===== Passage given =====

Jace Lacob: I’m Jace Lacob, and you’re listening to MASTERPIECE Studio.

Lurking about the murky London underground are a slew of heinous crimes likely too impossible for even DCI Cassie Stuart and her partner, DS Sunny Khan, to solve. But so far, this unflappable crime-solving duo has yet to come face to face with a murder that’s truly unsolvable.

CLIP

Cassie: How do you do that?

John: Certain materials have the ability to change incident visible wavelengths into longer invisible reflective ones, if you shine a luminescent infrared light at them. Ink is one of them.

Cassie: I have absolutely no idea what you’re talking about.

Jace: Cassie and Sunny are highly efficient coppers — with no bells and whistles to speak of, beyond their committed search for pieces of the long-buried truth. In this first season of Unforgotten, now airing on MASTERPIECE, a set of skeletal remains discovered buried beneath an abandoned basement forms the center of an intricate web of disparate individuals. A high-flying new government minister, a beloved community priest, a reformed skinhead, and an elderly couple in retirement share an unspoken connection to the crime.

CLIP

Cassie: Thirty-nine years after she last saw him, she cried like a child at this news, as did I, as she told me how she missed her boy, her only child, for every hour of every day of every week since she last saw him. So I’m gonna find who caused a pain that’s very much alive today, who took his life, who took hers, and I want to punish them.

Jace: Nicola Walker, perhaps most well-known to American audiences as Ruth Evershed in Spooks (aka MI-5) and Gillian in Last Tango in Halifax, joins us to discuss Cassie Stuart, the nature of truth and justice, Four Weddings and a Funeral, and much more.

Jace: And we are joined this week by Unforgotten star Nicola Walker. Welcome.

Nicola: Hello, hello.

Jace: Unforgotten marks your third time working with writer Chris Lang, with whom you previously partnered on A Mother’s Son and Torn. How would you describe Chris’s work?

Nicola: I think that Chris’s work is very different to a lot of other writers. The thing that always draws me to Chris is that he becomes obsessed with something that’s going on around him culturally. There’s an itch that Chris Lang wants to scratch and he does that by by getting it down on paper. That’s why you want to do his work because it always very relevant. He’s always fed by what’s going on around him at the time.

Jace: What did you initially make of the character of DCI Cassie Stuart? What was your first take on her?

===== Available data =====

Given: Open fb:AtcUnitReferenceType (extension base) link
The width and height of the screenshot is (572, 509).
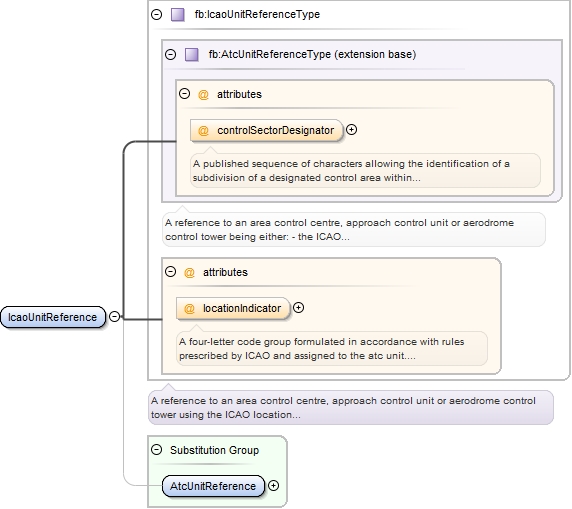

=====

> [Tasks to perform]
• A. For each statement below, decide whether the interview transcript supports it. Answer yes or no, and quote the exact words from the transcript that settle it.
(i) Unforgotten is Nicola Walker's third time working with writer Chris Lang.
(ii) The skeletal remains were found buried beneath a church.
(iii) Nicola Walker played Ruth Evershed in Last Tango in Halifax.
• B. In the interview transcript, how many years had passed since the mother last saw her son when Cassie gave her the news?
• C. Reproduce the part of the interview transcript between "Jace: Unforgotten marks" and "describe Chris’s work?", inclusive.

> [Results of the exercise]
• A.
(i) Yes: "Unforgotten marks your third time working with writer Chris Lang"
(ii) No: "a set of skeletal remains discovered buried beneath an abandoned basement"
(iii) No: "Ruth Evershed in Spooks (aka MI-5) and Gillian in Last Tango in Halifax"

• B. Thirty-nine years.

• C.
Jace: Unforgotten marks your third time working with writer Chris Lang, with whom you previously partnered on A Mother’s Son and Torn. How would you describe Chris’s work?